Giocare quotidianamente con il proprio gatto aumenta il livello di attività fisica e riduce il rischio di sovrappeso. La presenza di bambini o di un cane in casa può inoltre contribuire a rendere il gatto più attivo.

Boli di pelo nel gatto: cause e sintomi

Il gatto che vive in appartamento dedica molto tempo alla pulizia del mantello. La lingua, grazie alla sua superficie ruvida, trattiene peli morti e impurità. Questa attività ha anche una funzione antistress.

Tuttavia, vivendo in ambienti con temperatura e luce costanti durante tutto l’anno, il gatto tende ad avere una muta continua. Non avendo accesso all’erba o alla caccia, può avere difficoltà a eliminare naturalmente i peli ingeriti.

I boli di pelo, chiamati anche tricobezoari, vengono spesso rigurgitati spontaneamente, ma in alcuni casi possono causare:

  • vomito;
  • stitichezza;
  • disturbi intestinali;
  • blocco del transito intestinale nei casi più gravi.

Esistono alimenti specifici e prodotti formulati per favorire il transito intestinale e ridurre la formazione dei boli di pelo.

Alimentazione del gatto da appartamento

Un gatto adulto di circa 3,5 kg, sedentario ma normopeso, necessita mediamente di circa 55 grammi al giorno di crocchette a ridotto contenuto energetico.

Ridurre eccessivamente la quantità di cibo può però generare frustrazione e problemi comportamentali. Molti proprietari riferiscono infatti comportamenti insistenti legati alla richiesta di cibo, soprattutto nei gatti che seguono diete troppo restrittive.

Il cane in appartamento: attività fisica e salute

Anche il cane può soffrire delle conseguenze della sedentarietà, sebbene in modo diverso rispetto al gatto. Generalmente il cane che vive in appartamento viene portato fuori più volte al giorno, ma questo non sempre significa fare sufficiente movimento.

Un cane poco attivo può presentare:

  • sovrappeso;
  • unghie eccessivamente lunghe;
  • problemi articolari;
  • cistiti dovute alla ritenzione urinaria.

Le passeggiate quotidiane, il gioco e l’attività fisica regolare sono fondamentali per mantenere il cane in salute sia dal punto di vista fisico sia mentale.

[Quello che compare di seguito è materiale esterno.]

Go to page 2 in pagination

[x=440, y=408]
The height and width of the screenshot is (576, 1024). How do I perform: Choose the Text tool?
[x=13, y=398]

Ansia da separazione nel cane: sintomi e cause

Uno dei problemi psicologici più comuni nei cani che vivono in appartamento è l’ansia da separazione.

Con questa espressione si indicano i comportamenti ansiosi che compaiono quando il cane viene lasciato solo. I cani tollerano con difficoltà l’isolamento dai propri compagni umani o animali, soprattutto in ambienti poveri di stimoli.

Tra i segnali più frequenti troviamo:

  • agitazione quando il proprietario si prepara a uscire;
  • abbaio o ululato continuo;
  • distruzione di oggetti;
  • urinazione o defecazione in casa;
  • vomito da stress;
  • comportamenti compulsivi come il leccamento eccessivo.

Spesso il cane distrugge oggetti appartenenti al proprietario, come scarpe o vestiti, perché ricerca odori rassicuranti associati alla figura di riferimento.

Come aiutare un cane con ansia da separazione

Per ridurre l’ansia da separazione è importante:

  • evitare saluti troppo emotivi prima di uscire o al rientro;
  • aumentare le attività fisiche e mentali;
  • lasciare giochi interattivi durante l’assenza;
  • creare una routine stabile;
  • consultare un veterinario comportamentalista nei casi più gravi.

Punire il cane al ritorno a casa peggiora il problema, aumentando stress e insicurezza.

Stress e disturbi comportamentali negli altri animali da compagnia

Anche conigli, roditori, uccelli e altri piccoli animali domestici possono sviluppare disturbi comportamentali legati a stress e cattiva gestione ambientale.

Tra i segnali più frequenti troviamo:

  • autotraumatismi;
  • perdita di pelo o piume;
  • movimenti ripetitivi e ossessivi;
  • aggressività;
  • apatia.

Garantire spazio adeguato, stimoli ambientali e corretta socializzazione è fondamentale per il benessere psicofisico di tutti gli animali da compagnia.

Benessere animale in appartamento: equilibrio tra cura e stimoli

Vivere in appartamento non rappresenta necessariamente un problema per cani e gatti, purché il proprietario sappia soddisfare le loro esigenze fisiche e comportamentali. Alimentazione equilibrata, movimento quotidiano, gioco, arricchimento ambientale e attenzione ai segnali di disagio sono gli elementi chiave per garantire una vita lunga e sana ai nostri animali domestici.